● **Aufgabe A**:
Kannst du in den Datensätzen den Abschnitt von der Zeile mit "How do I perform: Open the document" bis einschließlich der Zeile mit "point(67,284)" noch einmal ausgeben und dabei "padlock icon" durch "lock symbol" ersetzen, ohne sonst etwas zu verändern?

Aber wichtig ist jetzt erst einmal, dass die Maßnahme die man eben nicht in einer Krise von jetzt auf gleich lösen kann, bereits jetzt anlaufen können. Nämlich der tatsächlich Aufbau der Beorderungsreserve. Der Kern der aktuellen Lösung ist doch, dass über die nächsten Jahre sukzessive sich die Datenbank mit Namen füllt. Das könnte man eben nicht IN einer Krise machen.
„Gilt die Regelung nur für Reservisten (also mit Vordienstzeit) oder betrifft es ggf. auch Ungediente?“
Beorderungsreserve, also das Thema dieses Fadens, gilt nur für aus dem Wehrdienst Ausscheidende.
„Welche Einspruchsmöglichkeiten habe ich?“
Diverse Härtefallklauseln und KDV.
@chris sagt: 01.11.2021 um 21:41 Uhr
„Ja der gute alte Trick sich ein Szenar auszusuchen dass zu unseren Fähigkeiten passt.
Auch die Krim und Ost Ukraine hat ja mit langer offensichtlicher Vorbereitung, diplomatischen Erklärungen und ganz ohne hybride Kriegsführung zur Verschleierung der Absichten mit viel Vorlaufzeit stattgefunden.“
Hm, ich kann Ihnen nur halb zustimmen. Einerseits wäre eine echte Reserve mit gekaderten Truppenteilen und bereit stehendem Material sicherlich schlagkräftiger. Aber dafür gibt uns der BT nun einmal nicht das Geld. Unter der neuen Regierung noch gleich noch weniger als unter der alten. Von daher macht man jetzt zwar nur einen halben Schritt aber immerhin.

● **Aufgabe B**:
Wie könnte der Text über die Beorderungsreserve nach seinem letzten Satz weitergehen? Schreib die Fortsetzung.

● **Daten zur Aufgabe**:
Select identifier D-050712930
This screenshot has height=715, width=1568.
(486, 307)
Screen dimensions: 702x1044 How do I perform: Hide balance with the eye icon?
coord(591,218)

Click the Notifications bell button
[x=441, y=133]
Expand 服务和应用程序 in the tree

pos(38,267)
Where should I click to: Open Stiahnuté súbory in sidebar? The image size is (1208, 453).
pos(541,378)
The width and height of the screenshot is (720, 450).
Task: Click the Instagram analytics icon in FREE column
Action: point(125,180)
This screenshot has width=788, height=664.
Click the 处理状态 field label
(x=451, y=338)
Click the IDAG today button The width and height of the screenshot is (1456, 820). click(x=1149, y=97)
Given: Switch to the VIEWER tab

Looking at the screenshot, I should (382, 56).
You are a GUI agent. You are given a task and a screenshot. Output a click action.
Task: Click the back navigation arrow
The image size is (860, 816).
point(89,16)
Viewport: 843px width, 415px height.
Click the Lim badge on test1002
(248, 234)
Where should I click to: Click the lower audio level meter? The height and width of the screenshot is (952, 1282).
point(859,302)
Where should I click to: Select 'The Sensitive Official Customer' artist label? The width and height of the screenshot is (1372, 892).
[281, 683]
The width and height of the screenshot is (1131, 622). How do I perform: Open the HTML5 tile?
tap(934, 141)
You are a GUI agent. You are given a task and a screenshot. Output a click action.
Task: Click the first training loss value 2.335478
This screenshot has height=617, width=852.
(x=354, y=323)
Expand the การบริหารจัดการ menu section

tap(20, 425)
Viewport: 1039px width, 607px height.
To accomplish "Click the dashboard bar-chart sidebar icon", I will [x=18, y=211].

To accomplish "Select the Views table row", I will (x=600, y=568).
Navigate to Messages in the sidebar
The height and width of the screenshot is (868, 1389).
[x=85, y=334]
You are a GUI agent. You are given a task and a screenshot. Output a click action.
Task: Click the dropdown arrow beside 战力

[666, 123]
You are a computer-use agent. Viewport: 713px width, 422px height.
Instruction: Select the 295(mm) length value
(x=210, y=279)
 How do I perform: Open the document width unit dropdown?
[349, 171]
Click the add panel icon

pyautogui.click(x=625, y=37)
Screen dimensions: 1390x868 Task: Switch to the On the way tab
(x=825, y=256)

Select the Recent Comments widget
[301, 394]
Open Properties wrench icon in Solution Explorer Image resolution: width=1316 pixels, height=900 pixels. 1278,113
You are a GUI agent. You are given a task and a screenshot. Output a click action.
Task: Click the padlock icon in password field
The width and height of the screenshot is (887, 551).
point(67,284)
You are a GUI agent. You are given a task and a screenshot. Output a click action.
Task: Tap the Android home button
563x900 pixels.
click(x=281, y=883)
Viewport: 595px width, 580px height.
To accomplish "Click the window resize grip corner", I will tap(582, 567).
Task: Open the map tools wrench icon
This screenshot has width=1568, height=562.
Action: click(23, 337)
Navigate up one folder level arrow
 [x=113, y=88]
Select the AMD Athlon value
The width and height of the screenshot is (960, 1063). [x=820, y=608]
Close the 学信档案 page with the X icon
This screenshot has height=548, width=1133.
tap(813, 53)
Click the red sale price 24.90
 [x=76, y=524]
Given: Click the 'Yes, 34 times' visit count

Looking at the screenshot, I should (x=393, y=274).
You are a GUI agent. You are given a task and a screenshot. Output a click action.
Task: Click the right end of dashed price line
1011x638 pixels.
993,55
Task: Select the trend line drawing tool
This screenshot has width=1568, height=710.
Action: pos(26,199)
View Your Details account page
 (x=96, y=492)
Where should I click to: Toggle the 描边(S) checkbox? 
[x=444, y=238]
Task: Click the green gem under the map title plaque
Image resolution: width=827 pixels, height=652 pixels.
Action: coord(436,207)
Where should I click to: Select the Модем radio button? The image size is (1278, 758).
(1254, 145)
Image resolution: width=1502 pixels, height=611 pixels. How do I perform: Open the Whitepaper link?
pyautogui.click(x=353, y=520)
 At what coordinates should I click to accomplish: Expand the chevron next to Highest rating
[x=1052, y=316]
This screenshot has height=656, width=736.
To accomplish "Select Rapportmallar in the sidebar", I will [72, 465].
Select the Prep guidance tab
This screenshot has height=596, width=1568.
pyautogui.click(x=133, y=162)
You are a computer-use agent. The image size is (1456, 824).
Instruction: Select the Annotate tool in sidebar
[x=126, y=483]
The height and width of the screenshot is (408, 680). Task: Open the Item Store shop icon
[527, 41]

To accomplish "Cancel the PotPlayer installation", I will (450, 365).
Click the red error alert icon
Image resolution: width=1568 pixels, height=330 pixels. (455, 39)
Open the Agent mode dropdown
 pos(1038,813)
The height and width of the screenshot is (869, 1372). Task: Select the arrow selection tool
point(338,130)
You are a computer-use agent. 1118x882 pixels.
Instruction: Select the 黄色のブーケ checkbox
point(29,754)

● **Ergebnis A**:
 How do I perform: Open the document width unit dropdown?
[349, 171]
Click the add panel icon

pyautogui.click(x=625, y=37)
Screen dimensions: 1390x868 Task: Switch to the On the way tab
(x=825, y=256)

Select the Recent Comments widget
[301, 394]
Open Properties wrench icon in Solution Explorer Image resolution: width=1316 pixels, height=900 pixels. 1278,113
You are a GUI agent. You are given a task and a screenshot. Output a click action.
Task: Click the lock symbol in password field
The width and height of the screenshot is (887, 551).
point(67,284)

● **Ergebnis B**:
Und der Verweis auf die Krim und die Ostukraine hinkt hier, denn beides wäre ja kein Auslöser für einen Bereitschaftsfall gewesen.
@alle
Ich glaube hier wird von einigen Kommentatoren der Fehler gemacht schon gleich das ganz große Fass aufzumachen und deswegen auch eine Teillösung in Bausch und Bogen zu verwerfen.
Die Beorderungsreserve ist nicht die Lösung aller Probleme. Es ist bisher (!) lediglich ein Teilschritt um ein spezifisches Problem zu lösen. Es geht um die sukzessive Befüllung einer Datenbank.
Ich finde das gut. Was ich mich eher frage: warum erst jetzt?!
Die Überschrift von T.W. legt da ja den Finger in die Wunde!
Aber dennoch: besser jetzt als gar nicht :)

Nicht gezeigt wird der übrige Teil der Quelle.